Both parties do their utmost to impress the other, hoping for long-term compatibility and mutual happiness. The recruitment process is no different. Done properly, it can bring together professional soul mates who can enjoy their work and accomplish great things for your company.
Attracting the right candidates
A job advertisement might be the first interaction between a potential employee and your company. For this reason, it needs to be accurate, truthful and interesting. The ad should include the following:
- Job description — the role’s core duties, responsibilities and tasks
- Person specification — the skills, qualities and experience you’re looking for (and whether they are ‘essential’ or ‘desirable’)
- Reward package — salary details, plus information about bonuses, company car, holiday entitlement and commission if applicable
- Clear details of how to apply, with a deadline and your contact details
Managers are just as important as HR staff in compiling the job description. They understand the daily realities of the role, and what qualities or skills they most need in their team.
Where to advertise
Candidates will expect job information to be available online. You might post your advert on your company website, national job boards or professional networks such as LinkedIn.

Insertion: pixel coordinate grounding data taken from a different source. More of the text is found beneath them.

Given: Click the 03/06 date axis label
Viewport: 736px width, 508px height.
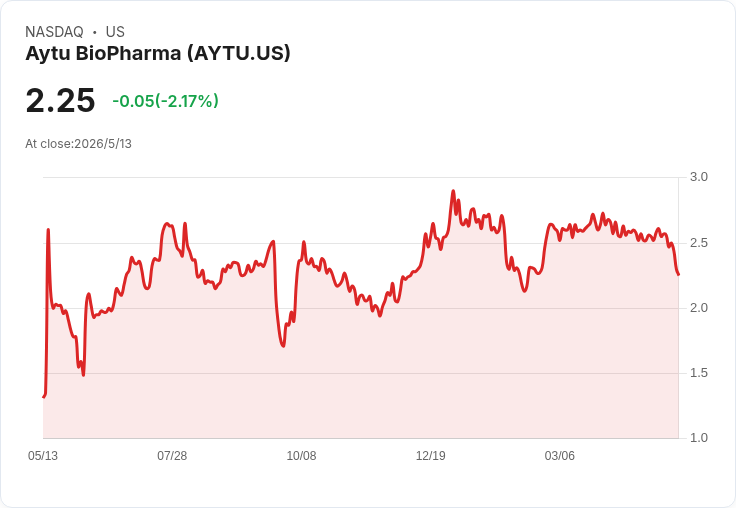Looking at the screenshot, I should pos(560,455).
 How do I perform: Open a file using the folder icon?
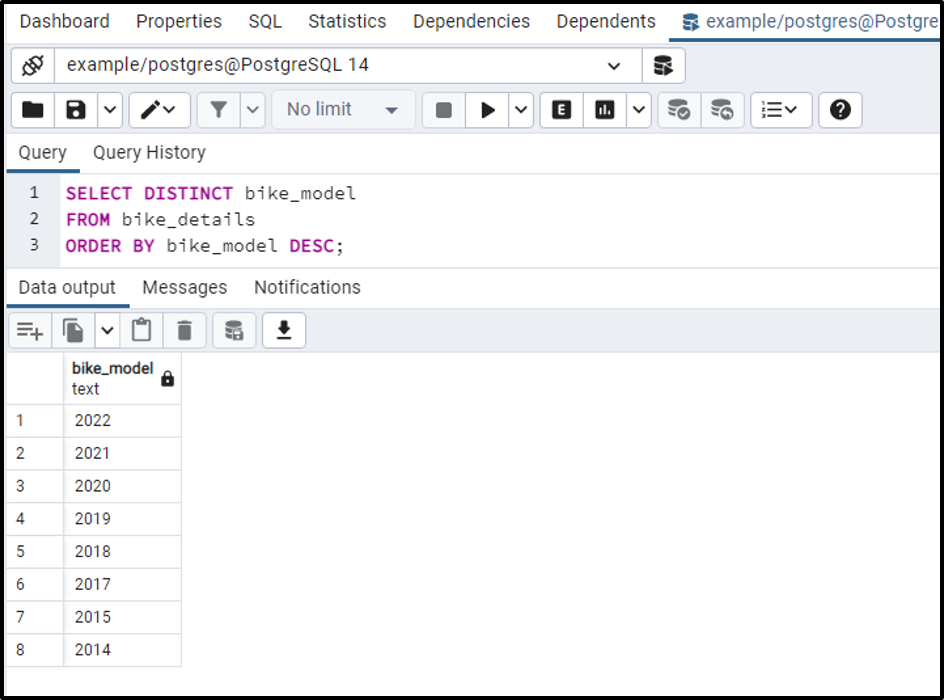pyautogui.click(x=35, y=110)
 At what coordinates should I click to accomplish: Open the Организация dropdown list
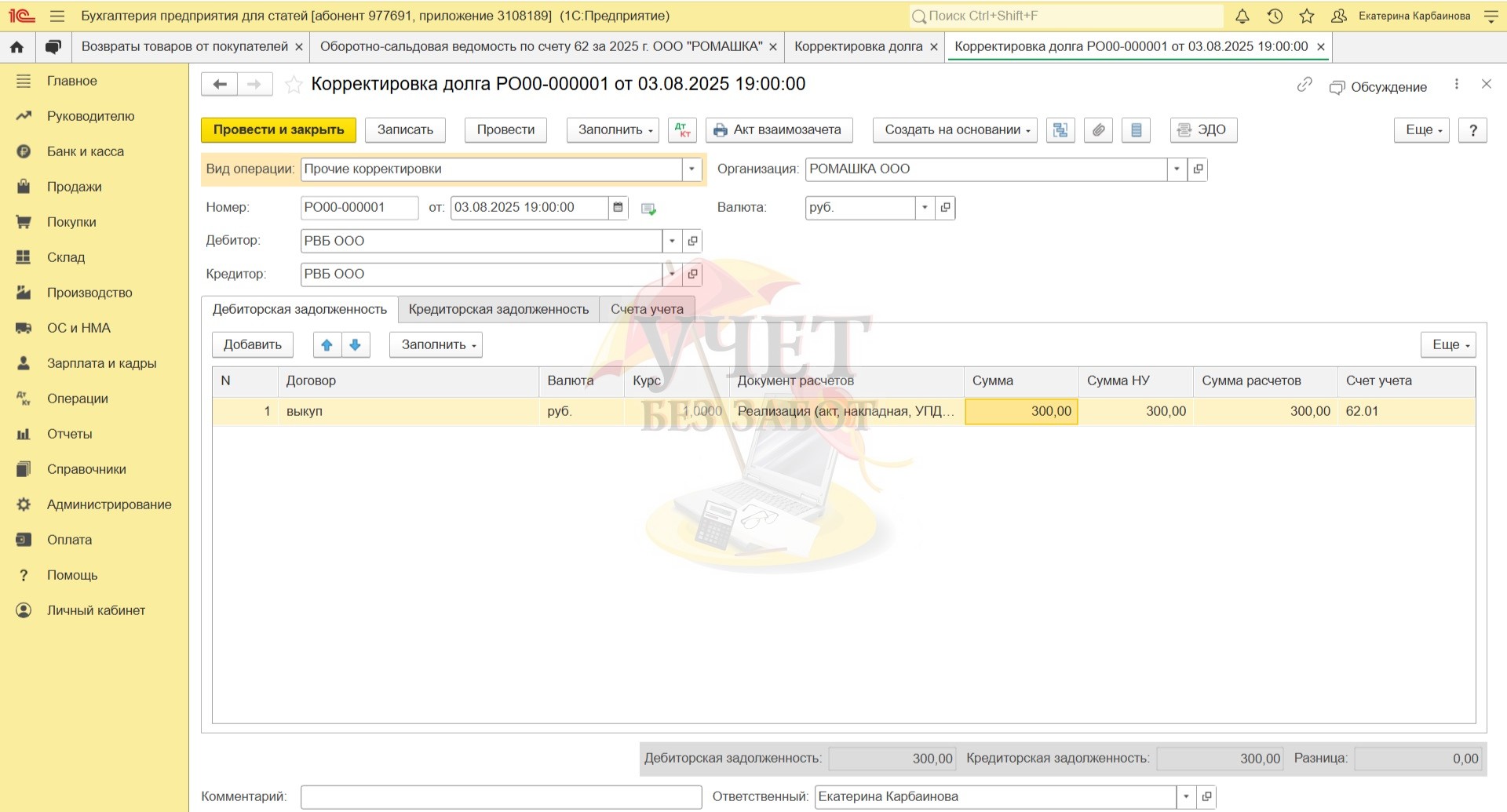(x=1176, y=169)
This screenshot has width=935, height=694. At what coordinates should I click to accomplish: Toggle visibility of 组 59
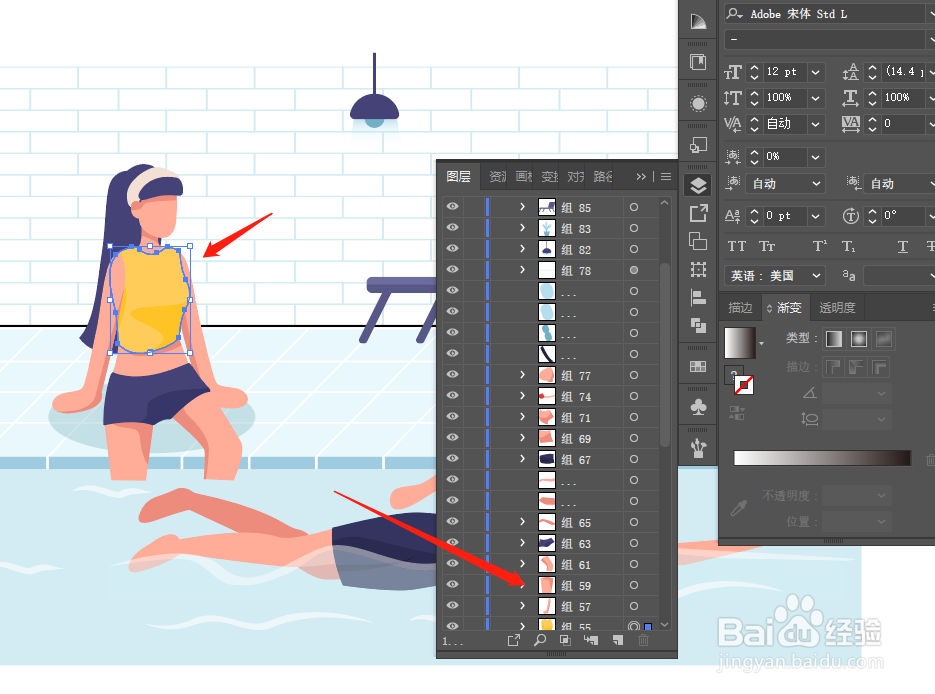tap(453, 584)
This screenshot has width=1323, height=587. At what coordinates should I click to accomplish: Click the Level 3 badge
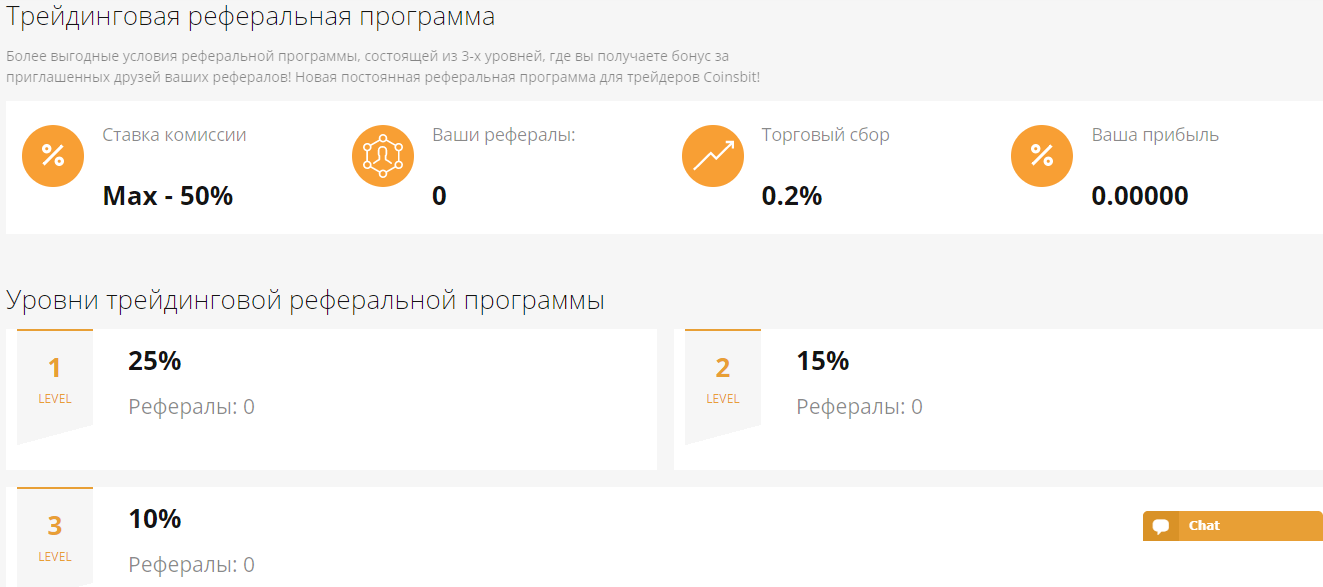[x=55, y=537]
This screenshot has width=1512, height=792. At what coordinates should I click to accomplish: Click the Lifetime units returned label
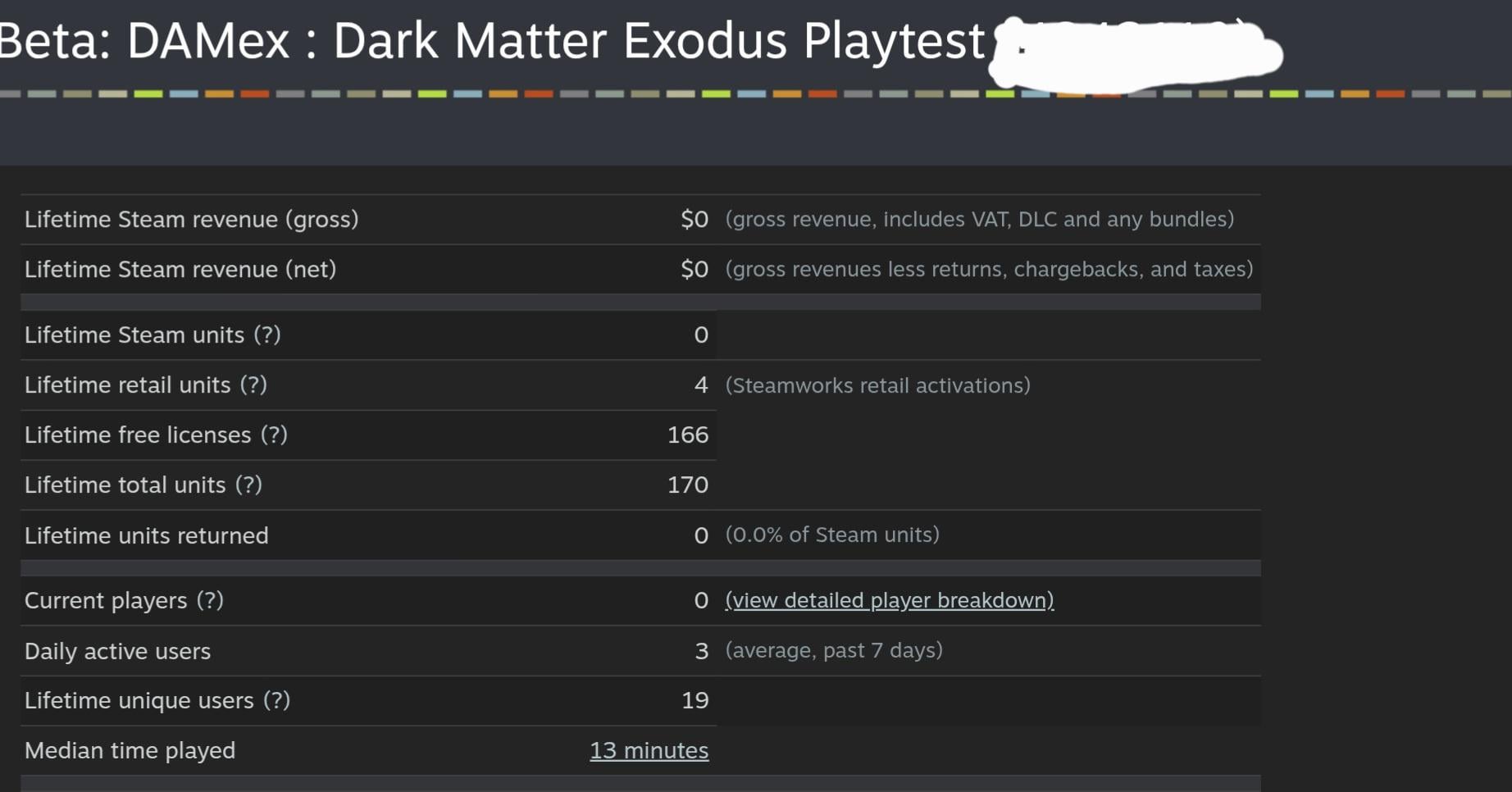point(146,535)

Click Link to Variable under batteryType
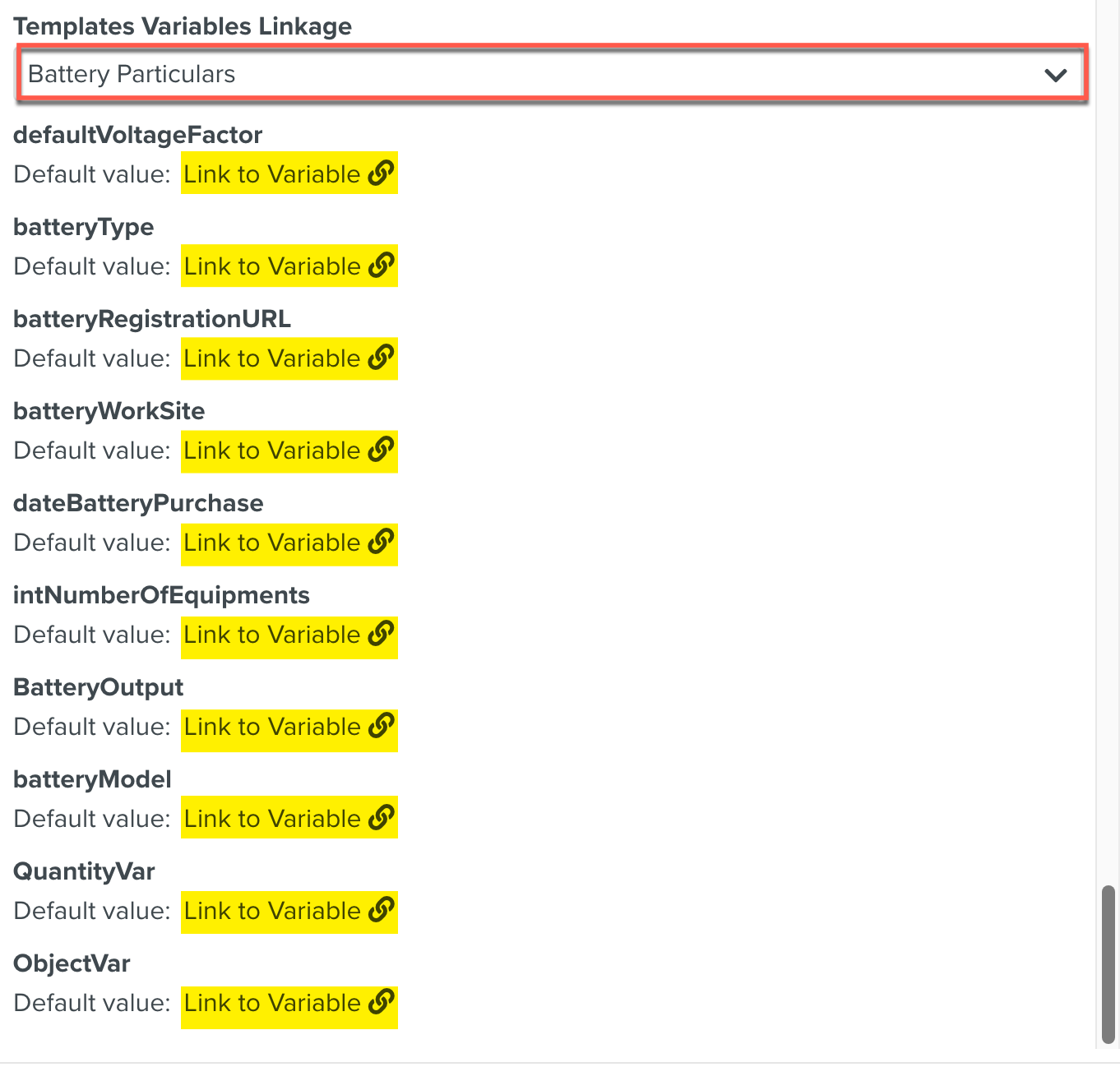click(271, 266)
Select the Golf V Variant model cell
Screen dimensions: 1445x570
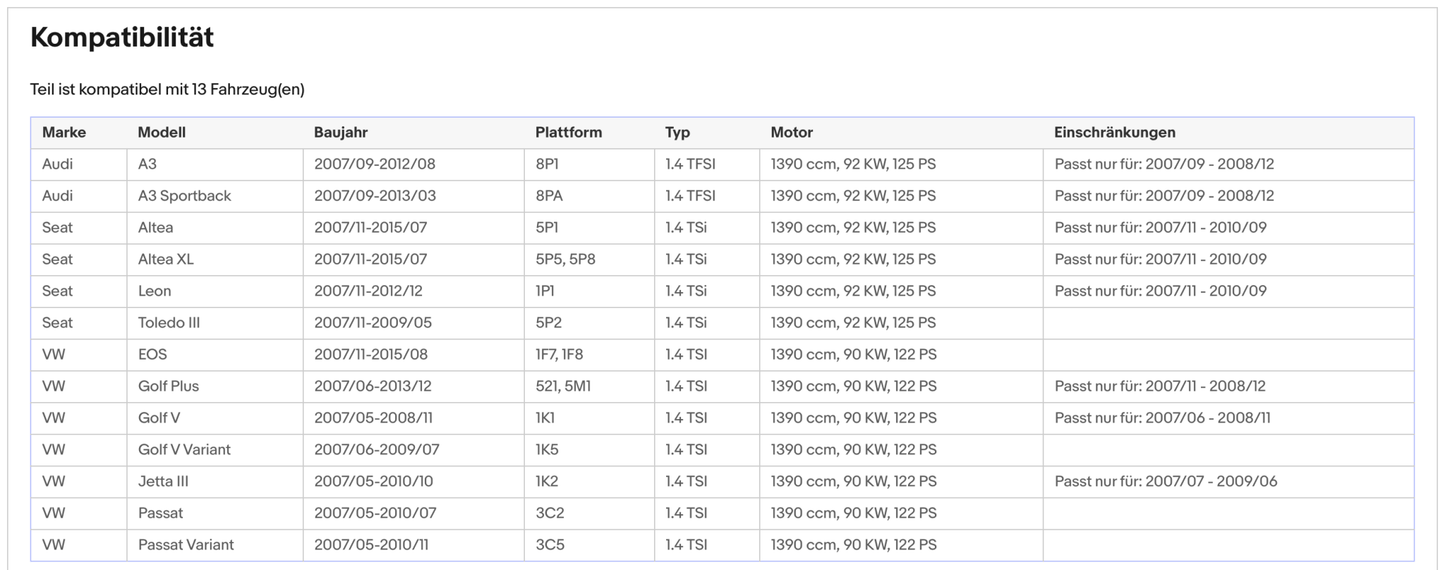[x=184, y=450]
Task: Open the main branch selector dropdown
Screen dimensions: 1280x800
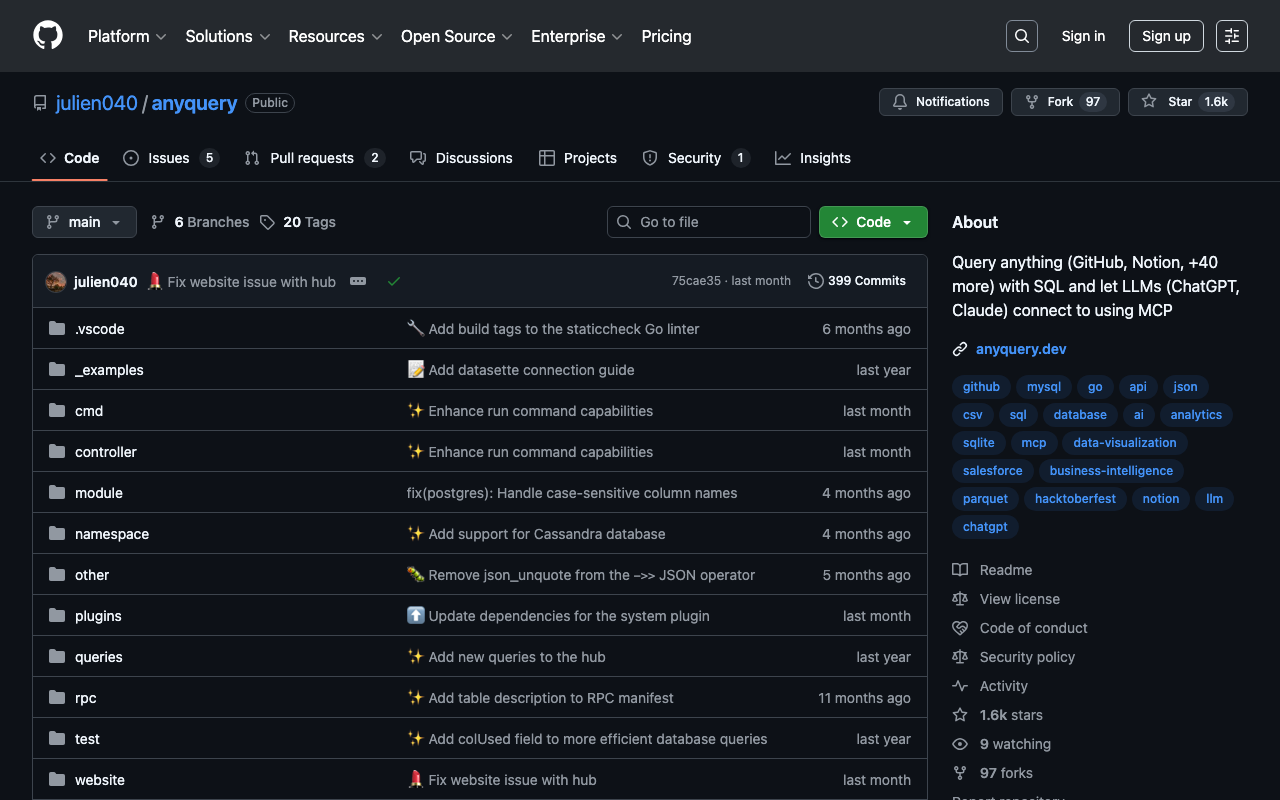Action: pos(84,222)
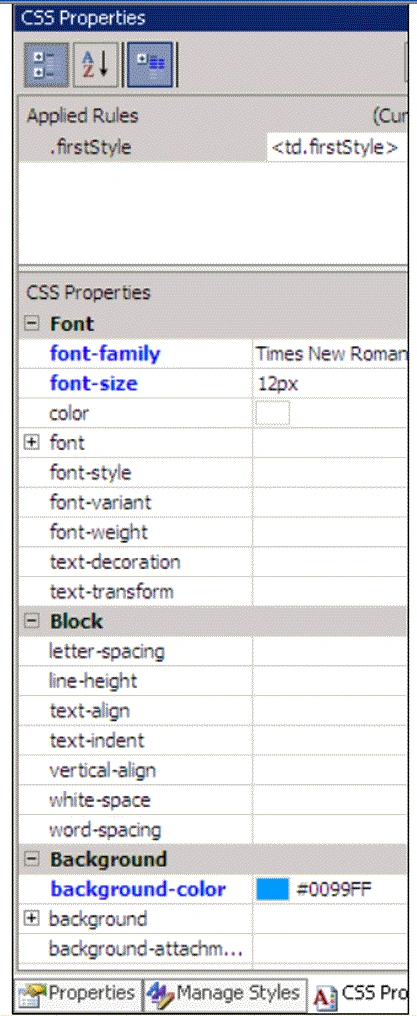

If you’re looking for local candidates, links with job centres and universities can be helpful. You could also employ the services of a recruitment agency to carry out much of the administration and help ‘sift through’ applications as they arrive.
Applications and shortlisting
A clear, communicative application process can make an excellent first impression to candidates. The application form itself should be carefully designed to gather relevant information, as this will make shortlisting much easier. If you’ve asked for candidates’ CVs, it might be best to make sure they complement the application form rather than asking for the same information.
The power of social
Increasingly, employers are using social media networks to check information about candidates. Facebook, LinkedIn and Twitter, for example, can reveal details and motivations which don’t come across in a formal application. If you’re going to ‘harness the power of social’ in the recruitment process, it’s courteous to mention it as a possibility in the job advert.
Equality and diversity
Increasingly, employers are adopting recruitment methods that ensure all candidates are considered on their merits only. This might include removing information about candidates’ names, genders or nationalities when shortlisting. It’s one way to remove bias (however unconscious it might be) and any hidden barriers to joining your organisation.
Choosing the best candidate
Once you have a shortlist, you might use interviews or proficiency tests to help make your final decision. Don’t forget, at this stage, the candidate is also assessing your company as a suitable place to work.
Making an offer they can’t refuse
The job offer should always be made in writing. But don’t forget, a verbal job offer made in an interview is legally binding.
Once your preferred candidate has accepted your offer, you might need to do the following, if necessary:
- Check your candidate has the right to work in the UK
- Check qualifications, training or licences
- Gather professional or character references
- Organise a medical examination
It’s polite to notify the unsuccessful candidates as soon as possible.
And finally, it’s time to prepare for your new employee to start. Their induction should continue to make a positive impression of your company, just as your recruitment process did.